Прошла тягостная минута. Потом сын Буффало повернулся; лицо его было уже твердым, глаза сухими.
— Кто это сделал и где он сейчас?
— Я убил того человека; его звали Гришка Отребьев. Уголовник, сволочь. Но это длинная история… Скажи — как тебя зовут?
— Федор.
— Как его. Федор Федорович Ратманов. Твоего отца помнят и любят в Москве много достойных людей. И тебе будут очень рады… А где твоя мать? В Америке?
— Она умерла восемь месяцев назад от чахотки. А перед тем наказала мне разыскать отца. Разыскал…
— Ты знаешь, что у тебя есть маленький братик? Федор женился за год до смерти на хорошей женщине, купеческой вдове. У них родился сын, но он не успел его увидеть… Твоему брату сейчас два года, его зовут Александр. Имя выбрал заранее Федор; была бы дочка — назвали бы Александрой.
— Мою мать звали Александра.
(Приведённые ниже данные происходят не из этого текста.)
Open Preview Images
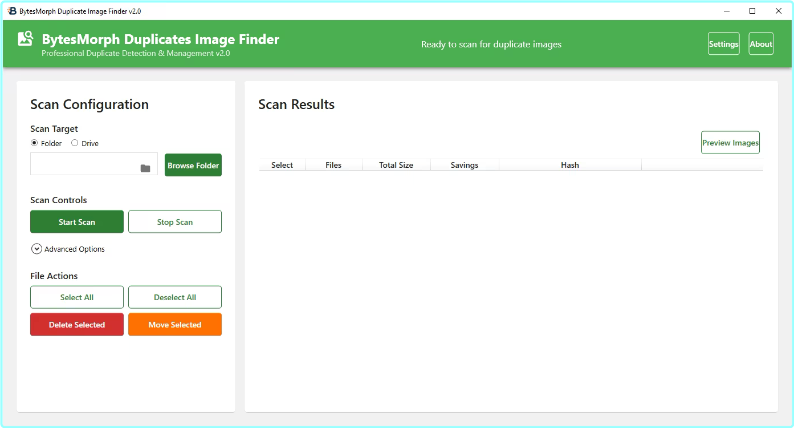794x428 pixels. click(730, 143)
Видно, отец помнил ее, потому такое имя и назначил!
— Наверное в честь нее, — охотно согласился Лыков.
— У меня есть братишка, — словно пробуя эту новость на слух, медленно проговорил Ратманов-младший. — Ради этого стоило плыть через океан! А отцова вдова действительно добрая женщина?
— Очень. Полина Аркадьевна, еще совсем не старая, отказывается выходить снова замуж, говорит, что лучше человека, чем твой отец, уже не встретит. И растит Сашу. Думаю, вы с ней подружитесь.
— Брат. И — как это по-русски — мачеха?
— Мачеха, но лучше — приемная мать.
— …И приемная мать. Да, так лучше. Целая семья получается. Я так хотел семью, отца… Пусть будет такая семья! Я очень постараюсь и буду их любить; тяжело очень одному. А вырасту, стану зарабатывать, содержать их!
Алексей не успел сказать Буффаленку, что денег у его новой семьи достаточно; в переулке зазвенели подковы. С двух сторон одновременно подъехали пролетки, послышался голос Степана Горсткина и еще чей-то властный баритон. Не иначе, как пожаловал наследник московского трона.